Personal information
- Born: 15 February 1985 (age 40) Sydney, Australia
- Height: 1.99 m (6 ft 6 in)
- Weight: 100 kg (220 lb; 16 st)
- Sporting nationality: Australia

Career
- Turned professional: 2008
- Former tours: Asian Tour Challenge Tour PGA Tour China
- Professional wins: 3

Best results in major championships
- Masters Tournament: DNP
- PGA Championship: DNP
- U.S. Open: DNP
- The Open Championship: CUT: 2009

= Tim Stewart =

Australian professional golfer

Tim Stewart (born 15 February 1985) is an Australian professional golfer. A former Australian Amateur champion, he turned professional in November 2008 and played primarily on the Asian Tour.

==Early life==
In 1985, Stewart was born in Sydney, Australia. He moved to Singapore in 1989 with his family. Stewart first began playing golf at the age of seven, when his father began taking him to the Green Fairways driving range in Singapore. After another stop in southeast Asia, this time in Kuala Lumpur, Malaysia, he returned to Sydney in 1998.

==Amateur career==
In 2003, Stewart began playing as an amateur while attending school. In 2005, he won the Monash Masters. In that same year, he also finished as runner-up in the Mollymook Open. In 2006, Stewart made a huge splash by winning the Australian Amateur at Royal Hobart Golf Club.
═══
YOUR TASK - Could you repeat the Tim Stewart profile in full, word for word? You won't need the listing that comes next.

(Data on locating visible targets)
═══
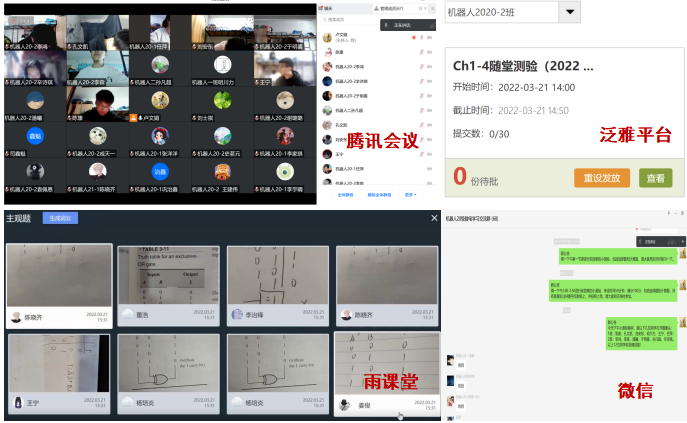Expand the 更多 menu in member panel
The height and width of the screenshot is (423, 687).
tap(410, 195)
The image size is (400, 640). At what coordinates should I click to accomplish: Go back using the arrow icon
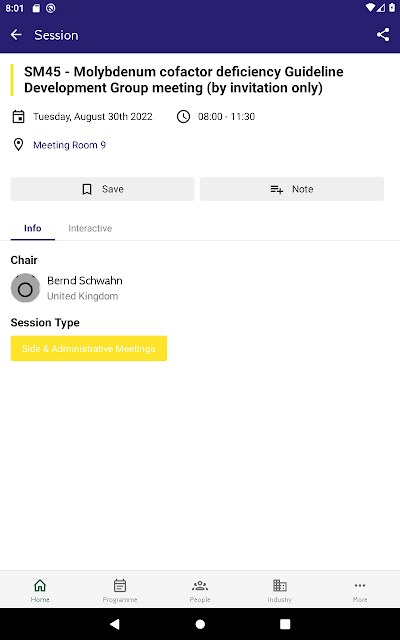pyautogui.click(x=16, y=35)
═══
SOLVED EXERCISE -
Personal information
- Born: 15 February 1985 (age 40) Sydney, Australia
- Height: 1.99 m (6 ft 6 in)
- Weight: 100 kg (220 lb; 16 st)
- Sporting nationality: Australia

Career
- Turned professional: 2008
- Former tours: Asian Tour Challenge Tour PGA Tour China
- Professional wins: 3

Best results in major championships
- Masters Tournament: DNP
- PGA Championship: DNP
- U.S. Open: DNP
- The Open Championship: CUT: 2009

= Tim Stewart =

Australian professional golfer

Tim Stewart (born 15 February 1985) is an Australian professional golfer. A former Australian Amateur champion, he turned professional in November 2008 and played primarily on the Asian Tour.

==Early life==
In 1985, Stewart was born in Sydney, Australia. He moved to Singapore in 1989 with his family. Stewart first began playing golf at the age of seven, when his father began taking him to the Green Fairways driving range in Singapore. After another stop in southeast Asia, this time in Kuala Lumpur, Malaysia, he returned to Sydney in 1998.

==Amateur career==
In 2003, Stewart began playing as an amateur while attending school. In 2005, he won the Monash Masters. In that same year, he also finished as runner-up in the Mollymook Open. In 2006, Stewart made a huge splash by winning the Australian Amateur at Royal Hobart Golf Club.